Through an average 4.1 years of follow-up, HCC developed in 84 people taking ETV and 102 taking TDF. Those numbers yielded incidence rates of 12.5 per 1000 person-years for ETV and 11.6 per 1000 for TDF.
In the Cox model adjusted for age, race, sex, alcohol use, HCV coinfection, and several other pertinent variables, HCC risk did not differ by current use of TDF or ETV. But in the analysis of cumulative treatment duration, longer TDF use lowered HCC risk about 10% compared with ETV use (adjusted hazard ratio 0.89, 95% confidence interval 0.79 to 0.99). This small apparent advantage with TDF held steady through an array of statistical fine tunings of time-updated treatment duration. When the analysis excluded HCC diagnosis up to 1 year after TDF or ETV began, the result still favored TDF by virtually the same margin (adjusted hazard ratio 0.88, 95% confidence interval 0.79 to 0.99).
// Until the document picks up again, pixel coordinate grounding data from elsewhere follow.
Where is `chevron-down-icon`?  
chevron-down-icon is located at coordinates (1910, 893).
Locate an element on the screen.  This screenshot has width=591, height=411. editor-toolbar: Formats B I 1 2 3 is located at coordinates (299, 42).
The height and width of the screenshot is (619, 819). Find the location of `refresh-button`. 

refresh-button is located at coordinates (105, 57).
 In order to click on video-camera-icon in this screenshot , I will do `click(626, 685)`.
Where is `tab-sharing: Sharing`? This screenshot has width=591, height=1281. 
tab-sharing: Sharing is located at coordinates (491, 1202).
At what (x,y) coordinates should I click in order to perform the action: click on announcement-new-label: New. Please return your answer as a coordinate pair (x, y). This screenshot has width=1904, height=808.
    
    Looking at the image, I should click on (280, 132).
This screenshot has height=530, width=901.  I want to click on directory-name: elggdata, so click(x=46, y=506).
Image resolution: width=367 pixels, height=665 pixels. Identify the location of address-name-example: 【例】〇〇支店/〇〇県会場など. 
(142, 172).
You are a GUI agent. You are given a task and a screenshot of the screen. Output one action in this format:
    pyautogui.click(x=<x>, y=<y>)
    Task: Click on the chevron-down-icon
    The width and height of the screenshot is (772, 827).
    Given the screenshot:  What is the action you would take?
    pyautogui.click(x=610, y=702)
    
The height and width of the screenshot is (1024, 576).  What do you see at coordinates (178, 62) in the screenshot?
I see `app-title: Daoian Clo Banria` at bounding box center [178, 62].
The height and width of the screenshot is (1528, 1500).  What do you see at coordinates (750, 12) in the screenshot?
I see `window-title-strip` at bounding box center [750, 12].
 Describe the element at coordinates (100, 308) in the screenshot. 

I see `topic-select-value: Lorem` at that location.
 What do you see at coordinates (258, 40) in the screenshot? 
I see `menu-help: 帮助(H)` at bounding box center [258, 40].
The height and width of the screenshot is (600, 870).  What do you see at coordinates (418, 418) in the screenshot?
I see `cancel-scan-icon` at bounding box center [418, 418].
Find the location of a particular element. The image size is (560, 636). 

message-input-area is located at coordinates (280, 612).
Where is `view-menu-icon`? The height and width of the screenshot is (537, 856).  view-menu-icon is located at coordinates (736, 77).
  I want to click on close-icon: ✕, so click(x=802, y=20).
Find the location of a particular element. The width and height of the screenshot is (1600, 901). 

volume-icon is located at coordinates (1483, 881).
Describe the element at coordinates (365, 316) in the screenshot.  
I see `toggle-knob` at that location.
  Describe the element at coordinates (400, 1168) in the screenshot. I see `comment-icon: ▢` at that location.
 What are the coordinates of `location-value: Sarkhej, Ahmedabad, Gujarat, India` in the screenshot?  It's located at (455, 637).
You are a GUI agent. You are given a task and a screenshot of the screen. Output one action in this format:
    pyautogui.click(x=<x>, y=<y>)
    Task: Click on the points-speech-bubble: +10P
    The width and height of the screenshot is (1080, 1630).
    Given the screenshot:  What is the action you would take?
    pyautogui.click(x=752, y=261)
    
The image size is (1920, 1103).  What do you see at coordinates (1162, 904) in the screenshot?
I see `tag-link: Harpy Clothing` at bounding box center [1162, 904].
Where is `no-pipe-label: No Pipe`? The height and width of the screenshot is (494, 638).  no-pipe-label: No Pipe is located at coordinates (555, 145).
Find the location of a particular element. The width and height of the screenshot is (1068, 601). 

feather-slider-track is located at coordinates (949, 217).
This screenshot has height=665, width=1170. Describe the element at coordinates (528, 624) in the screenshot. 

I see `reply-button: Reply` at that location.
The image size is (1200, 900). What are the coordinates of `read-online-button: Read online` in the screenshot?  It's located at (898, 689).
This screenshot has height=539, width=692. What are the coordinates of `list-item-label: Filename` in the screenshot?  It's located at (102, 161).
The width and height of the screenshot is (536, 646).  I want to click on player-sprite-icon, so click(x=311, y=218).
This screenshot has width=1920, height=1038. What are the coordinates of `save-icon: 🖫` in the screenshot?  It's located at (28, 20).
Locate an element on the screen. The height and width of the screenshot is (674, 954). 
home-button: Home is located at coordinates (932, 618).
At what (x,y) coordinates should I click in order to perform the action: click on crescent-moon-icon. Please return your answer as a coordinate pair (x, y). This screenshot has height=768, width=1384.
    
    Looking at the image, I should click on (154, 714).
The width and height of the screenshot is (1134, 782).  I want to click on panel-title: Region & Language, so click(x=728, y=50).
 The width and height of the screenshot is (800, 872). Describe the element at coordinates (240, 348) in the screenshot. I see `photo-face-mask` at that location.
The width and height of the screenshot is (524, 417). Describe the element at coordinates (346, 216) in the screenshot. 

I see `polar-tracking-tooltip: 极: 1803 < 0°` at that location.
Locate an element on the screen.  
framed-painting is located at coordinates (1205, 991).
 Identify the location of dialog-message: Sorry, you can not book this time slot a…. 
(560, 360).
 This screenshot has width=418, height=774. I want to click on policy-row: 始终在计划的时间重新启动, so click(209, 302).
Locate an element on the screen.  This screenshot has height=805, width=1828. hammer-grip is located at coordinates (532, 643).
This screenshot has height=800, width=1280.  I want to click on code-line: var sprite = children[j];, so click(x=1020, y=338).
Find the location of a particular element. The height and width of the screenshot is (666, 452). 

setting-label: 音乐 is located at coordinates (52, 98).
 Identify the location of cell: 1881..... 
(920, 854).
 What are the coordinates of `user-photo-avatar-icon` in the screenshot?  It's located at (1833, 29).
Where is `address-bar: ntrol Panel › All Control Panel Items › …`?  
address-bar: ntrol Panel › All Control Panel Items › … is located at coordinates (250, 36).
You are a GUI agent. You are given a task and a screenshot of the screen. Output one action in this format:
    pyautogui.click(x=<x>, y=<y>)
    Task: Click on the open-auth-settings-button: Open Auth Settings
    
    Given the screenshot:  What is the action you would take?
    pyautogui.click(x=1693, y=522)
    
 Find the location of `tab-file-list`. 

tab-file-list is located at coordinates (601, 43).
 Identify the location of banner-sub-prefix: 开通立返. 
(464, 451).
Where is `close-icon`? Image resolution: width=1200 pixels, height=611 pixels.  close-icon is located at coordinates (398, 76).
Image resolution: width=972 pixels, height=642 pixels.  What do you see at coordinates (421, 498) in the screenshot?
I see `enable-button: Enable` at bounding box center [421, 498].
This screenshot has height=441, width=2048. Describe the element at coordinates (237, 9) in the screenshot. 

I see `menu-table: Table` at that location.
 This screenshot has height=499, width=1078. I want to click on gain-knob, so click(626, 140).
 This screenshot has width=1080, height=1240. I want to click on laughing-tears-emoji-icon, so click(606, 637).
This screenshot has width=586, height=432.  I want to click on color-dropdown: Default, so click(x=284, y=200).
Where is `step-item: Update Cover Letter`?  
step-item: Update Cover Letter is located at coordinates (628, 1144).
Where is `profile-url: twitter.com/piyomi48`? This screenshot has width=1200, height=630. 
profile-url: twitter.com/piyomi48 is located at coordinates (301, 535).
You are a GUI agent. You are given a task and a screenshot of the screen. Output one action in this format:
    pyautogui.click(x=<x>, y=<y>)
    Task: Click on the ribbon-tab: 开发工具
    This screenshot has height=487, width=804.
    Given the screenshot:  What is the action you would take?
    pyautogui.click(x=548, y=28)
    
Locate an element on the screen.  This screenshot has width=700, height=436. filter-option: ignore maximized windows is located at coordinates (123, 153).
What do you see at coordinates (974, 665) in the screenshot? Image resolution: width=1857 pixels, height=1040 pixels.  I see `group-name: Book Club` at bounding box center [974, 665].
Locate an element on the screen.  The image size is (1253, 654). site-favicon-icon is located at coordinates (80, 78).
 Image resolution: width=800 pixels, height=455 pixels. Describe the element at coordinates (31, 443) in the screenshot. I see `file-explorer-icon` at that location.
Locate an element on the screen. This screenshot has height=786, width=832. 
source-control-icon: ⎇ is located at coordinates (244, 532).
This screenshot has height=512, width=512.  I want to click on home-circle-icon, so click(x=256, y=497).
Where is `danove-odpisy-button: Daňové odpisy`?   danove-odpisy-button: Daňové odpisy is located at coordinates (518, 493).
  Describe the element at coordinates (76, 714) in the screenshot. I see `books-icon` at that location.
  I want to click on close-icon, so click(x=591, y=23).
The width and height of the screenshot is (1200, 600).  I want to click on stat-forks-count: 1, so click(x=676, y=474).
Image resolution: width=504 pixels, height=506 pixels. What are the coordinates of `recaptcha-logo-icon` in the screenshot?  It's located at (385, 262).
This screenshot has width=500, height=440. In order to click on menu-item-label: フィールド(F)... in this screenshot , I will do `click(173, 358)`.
The researchers suggested that deciding whether these findings justify a change in practice depends on confirming the result in other studies (analyses including more women would be helpful) and weighing other pluses and minuses like cost, side effects, and chances of viral resistance.
References
1. Kramer JR, Richardson PA, Kim H, Hsu YC, Kanwai F, El-Serag HB. Entecavir vs. tenofovir on the risk of HCC in a US cohort with chronic hepatitis B virus. The Liver Meeting, November 12-15, 2021. Parallel session 8: HBV Cascade of Care, Natural History and Diagnostics.